Excerpted data »

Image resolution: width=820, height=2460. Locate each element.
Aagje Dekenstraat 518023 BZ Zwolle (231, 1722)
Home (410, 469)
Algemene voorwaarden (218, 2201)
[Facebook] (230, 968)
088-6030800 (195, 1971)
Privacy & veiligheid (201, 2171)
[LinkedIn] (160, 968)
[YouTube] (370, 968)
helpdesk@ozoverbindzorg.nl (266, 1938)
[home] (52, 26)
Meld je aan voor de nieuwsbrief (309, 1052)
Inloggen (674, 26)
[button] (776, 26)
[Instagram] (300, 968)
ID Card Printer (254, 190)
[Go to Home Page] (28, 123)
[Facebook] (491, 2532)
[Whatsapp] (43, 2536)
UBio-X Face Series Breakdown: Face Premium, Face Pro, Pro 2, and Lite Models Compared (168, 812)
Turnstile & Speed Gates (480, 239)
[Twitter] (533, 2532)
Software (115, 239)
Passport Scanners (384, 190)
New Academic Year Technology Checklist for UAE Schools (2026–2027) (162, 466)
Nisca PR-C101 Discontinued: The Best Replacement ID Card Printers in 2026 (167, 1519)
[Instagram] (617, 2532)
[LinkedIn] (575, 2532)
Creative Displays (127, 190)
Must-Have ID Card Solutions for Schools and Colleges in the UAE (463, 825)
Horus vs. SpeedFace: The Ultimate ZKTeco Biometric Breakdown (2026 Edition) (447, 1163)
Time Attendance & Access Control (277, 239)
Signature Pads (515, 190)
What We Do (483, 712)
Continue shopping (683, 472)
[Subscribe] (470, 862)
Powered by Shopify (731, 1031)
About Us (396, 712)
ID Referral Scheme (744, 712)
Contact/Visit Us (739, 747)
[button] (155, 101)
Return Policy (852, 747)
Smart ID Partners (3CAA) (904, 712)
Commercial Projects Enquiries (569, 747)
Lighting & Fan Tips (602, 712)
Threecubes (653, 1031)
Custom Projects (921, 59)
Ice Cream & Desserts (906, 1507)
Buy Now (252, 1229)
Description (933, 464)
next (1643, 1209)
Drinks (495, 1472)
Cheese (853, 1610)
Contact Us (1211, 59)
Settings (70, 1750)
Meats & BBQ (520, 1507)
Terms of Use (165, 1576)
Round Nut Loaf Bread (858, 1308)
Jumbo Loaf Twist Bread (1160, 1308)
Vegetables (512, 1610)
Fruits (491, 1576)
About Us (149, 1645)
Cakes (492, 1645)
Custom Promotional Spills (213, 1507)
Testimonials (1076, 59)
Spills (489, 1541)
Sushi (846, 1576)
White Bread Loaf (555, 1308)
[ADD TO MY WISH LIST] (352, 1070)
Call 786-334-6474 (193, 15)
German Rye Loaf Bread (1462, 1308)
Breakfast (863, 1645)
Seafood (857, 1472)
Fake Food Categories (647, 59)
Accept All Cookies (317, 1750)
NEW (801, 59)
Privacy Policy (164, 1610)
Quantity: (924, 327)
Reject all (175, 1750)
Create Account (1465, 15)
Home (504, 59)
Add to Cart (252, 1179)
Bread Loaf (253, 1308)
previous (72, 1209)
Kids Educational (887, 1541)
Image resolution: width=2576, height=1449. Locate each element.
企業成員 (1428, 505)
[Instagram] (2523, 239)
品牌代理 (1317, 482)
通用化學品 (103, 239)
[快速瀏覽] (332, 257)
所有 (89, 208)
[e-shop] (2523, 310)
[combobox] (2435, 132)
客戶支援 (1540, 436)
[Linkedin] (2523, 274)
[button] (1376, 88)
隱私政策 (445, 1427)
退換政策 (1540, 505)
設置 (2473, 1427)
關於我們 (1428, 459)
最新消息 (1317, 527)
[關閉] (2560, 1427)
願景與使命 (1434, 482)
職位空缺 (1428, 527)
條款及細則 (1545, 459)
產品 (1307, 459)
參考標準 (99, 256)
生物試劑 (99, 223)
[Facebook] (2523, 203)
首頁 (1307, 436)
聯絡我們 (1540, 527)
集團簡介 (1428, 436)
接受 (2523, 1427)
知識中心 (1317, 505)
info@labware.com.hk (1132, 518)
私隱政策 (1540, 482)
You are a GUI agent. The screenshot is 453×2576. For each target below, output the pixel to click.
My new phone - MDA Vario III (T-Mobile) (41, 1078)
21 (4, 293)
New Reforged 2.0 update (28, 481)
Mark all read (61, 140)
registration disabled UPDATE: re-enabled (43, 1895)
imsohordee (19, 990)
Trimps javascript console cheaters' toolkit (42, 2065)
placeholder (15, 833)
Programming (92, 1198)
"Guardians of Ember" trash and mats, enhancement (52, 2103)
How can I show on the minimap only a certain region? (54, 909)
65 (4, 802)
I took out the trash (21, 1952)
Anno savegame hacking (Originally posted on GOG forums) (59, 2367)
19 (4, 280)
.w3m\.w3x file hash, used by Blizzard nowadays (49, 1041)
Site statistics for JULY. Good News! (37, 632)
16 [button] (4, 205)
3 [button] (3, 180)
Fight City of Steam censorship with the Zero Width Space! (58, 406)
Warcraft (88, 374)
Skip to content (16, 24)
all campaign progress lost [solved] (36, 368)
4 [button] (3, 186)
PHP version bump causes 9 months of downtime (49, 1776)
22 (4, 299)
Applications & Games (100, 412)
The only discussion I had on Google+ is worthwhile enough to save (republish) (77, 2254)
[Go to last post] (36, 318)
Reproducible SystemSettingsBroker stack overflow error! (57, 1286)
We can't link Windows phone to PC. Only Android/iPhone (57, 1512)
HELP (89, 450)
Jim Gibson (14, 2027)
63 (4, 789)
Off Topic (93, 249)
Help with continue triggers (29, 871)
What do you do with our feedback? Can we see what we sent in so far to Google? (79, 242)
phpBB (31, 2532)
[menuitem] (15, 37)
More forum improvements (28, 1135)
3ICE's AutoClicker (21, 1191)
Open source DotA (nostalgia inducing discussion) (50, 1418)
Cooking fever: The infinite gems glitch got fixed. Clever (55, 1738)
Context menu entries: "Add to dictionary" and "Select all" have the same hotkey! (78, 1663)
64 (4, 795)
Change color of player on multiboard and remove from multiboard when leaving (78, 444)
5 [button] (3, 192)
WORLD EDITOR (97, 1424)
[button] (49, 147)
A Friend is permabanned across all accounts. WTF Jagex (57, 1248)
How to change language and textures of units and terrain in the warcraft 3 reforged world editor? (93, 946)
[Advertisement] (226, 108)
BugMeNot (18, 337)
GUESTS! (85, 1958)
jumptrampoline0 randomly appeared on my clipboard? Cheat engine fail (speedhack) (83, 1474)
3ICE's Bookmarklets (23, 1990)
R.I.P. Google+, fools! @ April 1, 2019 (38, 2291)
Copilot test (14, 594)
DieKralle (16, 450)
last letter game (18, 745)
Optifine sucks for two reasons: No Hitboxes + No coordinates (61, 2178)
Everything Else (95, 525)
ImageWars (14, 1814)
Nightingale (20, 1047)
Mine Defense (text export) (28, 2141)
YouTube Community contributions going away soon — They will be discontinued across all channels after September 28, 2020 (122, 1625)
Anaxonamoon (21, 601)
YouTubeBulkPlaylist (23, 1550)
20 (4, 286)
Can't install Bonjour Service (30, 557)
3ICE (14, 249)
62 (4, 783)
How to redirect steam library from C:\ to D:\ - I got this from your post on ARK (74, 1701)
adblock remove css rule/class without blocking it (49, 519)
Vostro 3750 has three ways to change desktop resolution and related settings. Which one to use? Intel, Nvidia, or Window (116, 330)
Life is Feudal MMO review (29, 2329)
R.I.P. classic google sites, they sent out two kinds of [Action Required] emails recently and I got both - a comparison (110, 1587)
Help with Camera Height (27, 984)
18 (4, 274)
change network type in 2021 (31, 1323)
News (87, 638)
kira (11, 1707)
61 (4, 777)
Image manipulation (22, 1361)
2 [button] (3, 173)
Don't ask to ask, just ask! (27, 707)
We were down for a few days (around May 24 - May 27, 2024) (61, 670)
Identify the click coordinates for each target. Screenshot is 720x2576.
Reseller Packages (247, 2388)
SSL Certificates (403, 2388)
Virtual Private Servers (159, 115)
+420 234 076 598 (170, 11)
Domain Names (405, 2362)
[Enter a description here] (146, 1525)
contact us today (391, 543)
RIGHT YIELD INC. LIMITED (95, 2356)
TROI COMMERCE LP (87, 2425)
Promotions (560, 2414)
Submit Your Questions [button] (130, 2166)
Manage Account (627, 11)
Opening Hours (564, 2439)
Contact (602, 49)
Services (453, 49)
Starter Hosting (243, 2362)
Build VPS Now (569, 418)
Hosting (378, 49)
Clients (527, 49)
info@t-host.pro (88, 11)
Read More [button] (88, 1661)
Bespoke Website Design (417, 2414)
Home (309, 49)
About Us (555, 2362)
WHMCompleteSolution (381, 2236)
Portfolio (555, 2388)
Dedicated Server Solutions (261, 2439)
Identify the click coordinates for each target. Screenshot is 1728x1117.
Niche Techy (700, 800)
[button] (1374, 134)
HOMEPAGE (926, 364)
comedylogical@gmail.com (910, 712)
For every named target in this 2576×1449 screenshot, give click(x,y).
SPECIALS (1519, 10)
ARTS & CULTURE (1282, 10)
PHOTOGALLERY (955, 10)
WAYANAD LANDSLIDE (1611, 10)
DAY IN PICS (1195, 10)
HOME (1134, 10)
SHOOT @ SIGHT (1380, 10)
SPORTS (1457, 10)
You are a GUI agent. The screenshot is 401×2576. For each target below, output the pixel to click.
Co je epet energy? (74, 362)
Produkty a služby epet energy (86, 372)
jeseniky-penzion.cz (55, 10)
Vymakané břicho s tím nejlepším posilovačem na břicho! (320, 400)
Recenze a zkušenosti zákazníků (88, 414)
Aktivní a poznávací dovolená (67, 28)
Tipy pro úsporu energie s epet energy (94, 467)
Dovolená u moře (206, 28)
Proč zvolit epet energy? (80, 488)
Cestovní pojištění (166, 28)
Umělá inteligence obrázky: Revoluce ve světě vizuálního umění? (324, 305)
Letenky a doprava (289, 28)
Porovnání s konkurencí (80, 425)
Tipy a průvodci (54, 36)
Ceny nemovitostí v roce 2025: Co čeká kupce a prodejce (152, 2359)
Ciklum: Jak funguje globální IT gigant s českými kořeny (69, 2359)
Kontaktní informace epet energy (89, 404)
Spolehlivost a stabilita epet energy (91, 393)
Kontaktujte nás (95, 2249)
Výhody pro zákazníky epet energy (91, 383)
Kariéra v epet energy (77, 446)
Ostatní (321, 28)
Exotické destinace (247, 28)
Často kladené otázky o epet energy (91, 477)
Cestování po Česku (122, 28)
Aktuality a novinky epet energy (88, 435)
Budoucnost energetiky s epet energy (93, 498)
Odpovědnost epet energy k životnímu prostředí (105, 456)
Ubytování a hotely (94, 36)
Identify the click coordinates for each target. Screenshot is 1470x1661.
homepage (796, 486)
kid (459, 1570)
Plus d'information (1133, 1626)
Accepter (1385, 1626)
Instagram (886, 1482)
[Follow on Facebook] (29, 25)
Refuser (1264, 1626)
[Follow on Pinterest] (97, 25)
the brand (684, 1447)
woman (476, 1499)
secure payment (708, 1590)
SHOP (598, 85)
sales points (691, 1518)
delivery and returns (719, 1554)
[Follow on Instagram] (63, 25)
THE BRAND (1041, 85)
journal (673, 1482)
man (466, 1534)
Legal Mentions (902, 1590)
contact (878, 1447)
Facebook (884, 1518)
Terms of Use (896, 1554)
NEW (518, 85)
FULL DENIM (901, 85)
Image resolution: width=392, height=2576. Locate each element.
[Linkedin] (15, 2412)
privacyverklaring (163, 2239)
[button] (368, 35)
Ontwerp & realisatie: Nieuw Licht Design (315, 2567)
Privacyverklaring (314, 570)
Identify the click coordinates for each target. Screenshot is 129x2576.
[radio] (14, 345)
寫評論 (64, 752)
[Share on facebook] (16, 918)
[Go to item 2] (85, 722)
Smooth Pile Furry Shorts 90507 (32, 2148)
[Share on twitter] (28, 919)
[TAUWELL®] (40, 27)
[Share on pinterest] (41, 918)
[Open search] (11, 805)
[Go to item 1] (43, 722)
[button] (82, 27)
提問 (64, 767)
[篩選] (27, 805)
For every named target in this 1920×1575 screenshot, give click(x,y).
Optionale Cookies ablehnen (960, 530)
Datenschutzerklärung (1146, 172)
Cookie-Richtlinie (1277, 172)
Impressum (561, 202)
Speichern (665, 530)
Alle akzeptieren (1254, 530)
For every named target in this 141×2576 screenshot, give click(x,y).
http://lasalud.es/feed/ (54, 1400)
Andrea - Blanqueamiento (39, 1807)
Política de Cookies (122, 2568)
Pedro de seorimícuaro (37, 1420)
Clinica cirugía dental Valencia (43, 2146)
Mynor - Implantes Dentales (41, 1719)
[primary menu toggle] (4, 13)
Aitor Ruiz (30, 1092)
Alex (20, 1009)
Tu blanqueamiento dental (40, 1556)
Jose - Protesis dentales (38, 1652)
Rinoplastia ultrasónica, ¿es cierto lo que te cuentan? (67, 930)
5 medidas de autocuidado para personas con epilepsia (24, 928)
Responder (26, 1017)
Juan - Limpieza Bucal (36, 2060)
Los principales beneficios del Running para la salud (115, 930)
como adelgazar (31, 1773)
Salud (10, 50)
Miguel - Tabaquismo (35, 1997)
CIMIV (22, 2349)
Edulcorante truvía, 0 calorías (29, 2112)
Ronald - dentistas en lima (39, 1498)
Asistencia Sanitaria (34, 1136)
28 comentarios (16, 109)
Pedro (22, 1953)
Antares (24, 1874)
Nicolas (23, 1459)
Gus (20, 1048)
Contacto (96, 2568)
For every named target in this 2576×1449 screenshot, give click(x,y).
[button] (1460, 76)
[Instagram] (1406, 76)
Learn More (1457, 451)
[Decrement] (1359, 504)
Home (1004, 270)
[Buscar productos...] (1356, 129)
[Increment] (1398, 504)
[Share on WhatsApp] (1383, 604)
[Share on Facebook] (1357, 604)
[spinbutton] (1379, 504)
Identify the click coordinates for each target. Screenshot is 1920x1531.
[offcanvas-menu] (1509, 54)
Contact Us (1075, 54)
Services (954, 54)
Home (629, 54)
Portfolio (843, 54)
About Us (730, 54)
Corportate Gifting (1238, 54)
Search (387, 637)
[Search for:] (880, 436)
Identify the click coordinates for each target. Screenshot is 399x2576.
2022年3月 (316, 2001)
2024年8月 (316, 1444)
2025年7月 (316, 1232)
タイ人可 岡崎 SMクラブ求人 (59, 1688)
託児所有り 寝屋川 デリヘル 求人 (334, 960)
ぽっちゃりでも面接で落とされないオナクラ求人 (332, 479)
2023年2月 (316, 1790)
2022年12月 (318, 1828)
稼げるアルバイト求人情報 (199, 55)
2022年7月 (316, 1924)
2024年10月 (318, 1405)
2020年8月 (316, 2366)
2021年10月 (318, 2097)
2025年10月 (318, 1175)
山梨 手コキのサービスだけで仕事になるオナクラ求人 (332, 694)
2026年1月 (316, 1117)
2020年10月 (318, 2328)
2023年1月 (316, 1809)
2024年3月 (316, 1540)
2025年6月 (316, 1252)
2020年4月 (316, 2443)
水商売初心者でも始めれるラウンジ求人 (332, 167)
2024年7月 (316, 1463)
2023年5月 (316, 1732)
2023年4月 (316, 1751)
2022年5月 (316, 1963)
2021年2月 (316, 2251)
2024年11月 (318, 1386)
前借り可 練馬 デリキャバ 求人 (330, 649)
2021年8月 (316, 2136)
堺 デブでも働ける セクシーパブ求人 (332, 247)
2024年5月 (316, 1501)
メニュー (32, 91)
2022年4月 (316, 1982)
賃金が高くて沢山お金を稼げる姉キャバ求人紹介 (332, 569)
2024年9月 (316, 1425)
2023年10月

Required work » The number of lines in the entries holding the word "output" is what is needed. Supply that number only.

Exercise response » 2